There’s a slight heat haze rippling the air above the quiet waters of the River Lima as I sit on the bench, gazing across the endless meadows and reed beds that flank the far bank. It takes a few seconds for my consciousness to register the fact that the constant drone of the tractor in the background has stopped, and I turn around to see the driver climbing down from the cab of the vehicle which is now parked in the shade of a tree at the back of the picnic ground.
Turning back to the river, something catches my eye, movement by the water line about 200 metres to my right, on the far bank of the river. Squinting into the sun, I see what at first looks like the torso of a large man hauling himself out of the river, his withered legs dragging behind him, leaving a scar in the sandbank. Slowly, as he drags himself clear of the water, his torso upright from the waist only, I try to focus my eyes better, shielding them from the sun’s glare with my hand and realise it’s not a man at all. I have no idea what it is.
A footfall startles me as the tractor driver walks slowly past and steps onto the boardwalk that hems the river. His face is turned back towards the ‘thing’ on the far bank but I can’t tell whether or not he’s watching it. Suddenly, he steps off the boardwalk and disappears down the bank towards the water’s edge. Looking back towards ‘the thing’, I’ve lost sight of it. My eyes scan the far bank either side of where it emerged but I can’t see anything, the scar in the sand seems to stop at a clump of reeds. Then I spot it, beyond the reeds, heading towards the tree line, still moving awkwardly, dragging its lower torso behind it. Now completely distracted by what the hell I’m looking at, and wondering what on earth the tractor driver is doing, completely hidden from view down at the water’s edge, I wish Jack was here to provide a witness statement and second opinion to the mysterious goings-on by the river. But he’s on a desperate mission of his own and, as bizarre as my sighting is, I fear it may pale into comparison if he returns empty-handed.

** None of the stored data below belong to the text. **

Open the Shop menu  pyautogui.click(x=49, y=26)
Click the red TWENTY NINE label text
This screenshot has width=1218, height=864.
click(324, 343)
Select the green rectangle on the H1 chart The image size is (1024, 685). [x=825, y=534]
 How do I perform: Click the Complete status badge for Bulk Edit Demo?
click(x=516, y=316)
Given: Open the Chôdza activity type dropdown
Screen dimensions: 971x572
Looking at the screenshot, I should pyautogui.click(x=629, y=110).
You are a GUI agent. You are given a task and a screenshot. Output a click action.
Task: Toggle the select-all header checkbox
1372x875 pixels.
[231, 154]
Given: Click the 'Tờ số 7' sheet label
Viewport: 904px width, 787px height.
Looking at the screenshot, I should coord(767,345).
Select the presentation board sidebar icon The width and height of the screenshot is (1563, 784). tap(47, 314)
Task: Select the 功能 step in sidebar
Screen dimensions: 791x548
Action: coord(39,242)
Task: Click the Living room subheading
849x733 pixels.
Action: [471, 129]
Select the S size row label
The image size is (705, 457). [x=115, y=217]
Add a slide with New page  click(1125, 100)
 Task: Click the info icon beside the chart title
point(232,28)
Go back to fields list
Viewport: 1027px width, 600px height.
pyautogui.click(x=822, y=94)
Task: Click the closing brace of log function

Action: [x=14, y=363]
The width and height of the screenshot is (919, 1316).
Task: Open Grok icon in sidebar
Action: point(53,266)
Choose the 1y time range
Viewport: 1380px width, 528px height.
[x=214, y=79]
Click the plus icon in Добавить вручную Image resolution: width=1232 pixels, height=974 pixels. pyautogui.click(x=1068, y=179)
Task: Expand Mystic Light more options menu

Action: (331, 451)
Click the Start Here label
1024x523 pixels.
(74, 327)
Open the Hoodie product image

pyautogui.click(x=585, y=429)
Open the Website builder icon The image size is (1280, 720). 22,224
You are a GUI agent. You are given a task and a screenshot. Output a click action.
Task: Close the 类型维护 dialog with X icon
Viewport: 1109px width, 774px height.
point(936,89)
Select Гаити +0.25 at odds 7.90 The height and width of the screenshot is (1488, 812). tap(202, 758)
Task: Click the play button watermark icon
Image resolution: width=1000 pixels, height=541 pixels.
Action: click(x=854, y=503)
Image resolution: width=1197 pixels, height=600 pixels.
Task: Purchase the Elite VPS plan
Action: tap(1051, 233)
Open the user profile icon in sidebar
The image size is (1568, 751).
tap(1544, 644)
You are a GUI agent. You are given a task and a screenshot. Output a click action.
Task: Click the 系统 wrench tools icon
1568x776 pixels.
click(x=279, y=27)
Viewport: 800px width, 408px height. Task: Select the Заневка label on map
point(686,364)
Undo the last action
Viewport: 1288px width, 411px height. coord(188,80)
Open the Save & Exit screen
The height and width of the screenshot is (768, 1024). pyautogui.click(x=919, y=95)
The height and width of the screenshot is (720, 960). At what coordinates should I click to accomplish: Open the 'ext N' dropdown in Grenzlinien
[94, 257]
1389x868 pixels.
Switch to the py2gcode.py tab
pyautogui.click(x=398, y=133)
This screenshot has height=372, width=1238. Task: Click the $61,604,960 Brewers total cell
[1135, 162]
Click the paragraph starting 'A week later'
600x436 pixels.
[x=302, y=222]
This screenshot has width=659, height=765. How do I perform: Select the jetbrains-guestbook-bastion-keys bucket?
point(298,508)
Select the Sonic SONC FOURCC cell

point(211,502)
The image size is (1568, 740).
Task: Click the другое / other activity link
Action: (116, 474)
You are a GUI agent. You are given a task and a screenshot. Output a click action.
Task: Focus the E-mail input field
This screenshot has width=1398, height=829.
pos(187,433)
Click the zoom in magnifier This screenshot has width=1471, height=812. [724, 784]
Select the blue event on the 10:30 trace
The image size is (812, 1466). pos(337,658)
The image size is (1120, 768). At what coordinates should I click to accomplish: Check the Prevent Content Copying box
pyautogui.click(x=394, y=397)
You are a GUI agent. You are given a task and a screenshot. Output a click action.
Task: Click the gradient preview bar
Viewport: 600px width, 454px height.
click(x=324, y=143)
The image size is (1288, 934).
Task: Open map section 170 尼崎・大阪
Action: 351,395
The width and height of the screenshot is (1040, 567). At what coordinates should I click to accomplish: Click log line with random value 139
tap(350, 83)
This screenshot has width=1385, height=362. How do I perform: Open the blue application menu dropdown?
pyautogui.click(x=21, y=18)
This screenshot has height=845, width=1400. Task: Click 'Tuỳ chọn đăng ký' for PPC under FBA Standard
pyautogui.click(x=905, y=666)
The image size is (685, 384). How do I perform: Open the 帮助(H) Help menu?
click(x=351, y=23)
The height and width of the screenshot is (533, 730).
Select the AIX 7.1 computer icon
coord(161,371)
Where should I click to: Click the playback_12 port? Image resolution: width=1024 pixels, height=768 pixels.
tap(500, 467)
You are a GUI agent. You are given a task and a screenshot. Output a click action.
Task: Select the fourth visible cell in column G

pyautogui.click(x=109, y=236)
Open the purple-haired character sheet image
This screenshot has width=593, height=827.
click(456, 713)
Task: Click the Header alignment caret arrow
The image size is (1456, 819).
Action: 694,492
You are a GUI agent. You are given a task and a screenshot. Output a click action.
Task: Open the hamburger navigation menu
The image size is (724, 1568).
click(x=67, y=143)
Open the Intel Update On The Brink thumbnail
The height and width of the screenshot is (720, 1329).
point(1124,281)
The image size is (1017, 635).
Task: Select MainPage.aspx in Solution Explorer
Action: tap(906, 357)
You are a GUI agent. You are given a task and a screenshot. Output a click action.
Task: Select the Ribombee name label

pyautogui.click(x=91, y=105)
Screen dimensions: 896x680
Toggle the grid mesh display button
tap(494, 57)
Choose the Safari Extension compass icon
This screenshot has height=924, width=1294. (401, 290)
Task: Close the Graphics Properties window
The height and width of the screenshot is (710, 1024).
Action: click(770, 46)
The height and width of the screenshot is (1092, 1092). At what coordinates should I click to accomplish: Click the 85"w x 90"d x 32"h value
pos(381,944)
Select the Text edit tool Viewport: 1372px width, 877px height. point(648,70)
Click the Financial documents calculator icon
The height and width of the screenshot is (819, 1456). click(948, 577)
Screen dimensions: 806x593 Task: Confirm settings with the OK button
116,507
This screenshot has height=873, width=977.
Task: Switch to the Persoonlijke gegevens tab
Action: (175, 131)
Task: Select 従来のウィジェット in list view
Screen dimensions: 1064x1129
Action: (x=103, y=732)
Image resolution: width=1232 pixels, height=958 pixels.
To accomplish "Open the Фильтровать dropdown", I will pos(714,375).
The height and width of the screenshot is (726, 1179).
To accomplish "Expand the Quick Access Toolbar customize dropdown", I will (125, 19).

We’re currently cycling from Ponte de Lima to Viana do Castelo in the Minho region of northern Portugal, following the ecovia walking and cycling path that flanks the River Lima all the way to its source on the Atlantic coast. The last time we stopped was at the tiny hamlet of Passagem where some picnic tables overlook the river. While I strolled and rested my saddle-sore backside, Jack went down to the river and into the hamlet to take some photos. Reaching this small picnic area some 4km or so later, we decided to stop for an energy bar and to take some photos of the gorgeous countryside that accompanies the ride along this stretch of river. That’s when Jack realised he’d left his camera on the picnic table at Passagem. Leaving his rucksack with me, he climbed straight back onto his bike and sped off, back down the ecovia in the hopes it might still be where he left it. As this is Portugal where, outside of the large conurbations, crime rates are delightfully low, the chances are pretty good that the camera will still be sitting on that table but it doesn’t stop a cold sweat from spreading across my back and I know Jack will be beyond frantic and peddling like crazy to get back there.
As I watch ‘the thing’ slowly crossing a large field towards the tree line, now some 300m or more in the distance, I find myself intoning the words: “Please let it be there. Please let it be there,” over and over again in my head. Anxiously watching the bend in the path where Jack will reappear, the tractor driver emerges some six or seven minutes later and strolls back to his cab in the shade. When I look back at the river, the ‘thing’ has disappeared.
Another hot, 20 minutes passes before I see Jack rounding the corner and cycling towards me. The lack of a camera around his neck and the disappointment on his face tells me all I need to know. The camera has gone. Amidst his self-recriminations and recounting his attempts to track the camera down by interrogating everyone he saw, my curious sighting slips quietly into the shadows and it isn’t until we’re about to press on that I tell Jack about it.
That was back in late July and to this day, I have no idea what ‘the thing’ was. I know it wasn’t a sealion because it wasn’t sleek and shiny, nor did it have those distinctive flippers that extend at right angles to the body. The closest thing I can think of that resembles what I saw and the way it moved on land, is an elephant seal. But in the River Lima? Of course, with no camera I have no evidence of what I saw to help me analyse it, so it will remain a mystery, one that unfolded in the midst of a drama.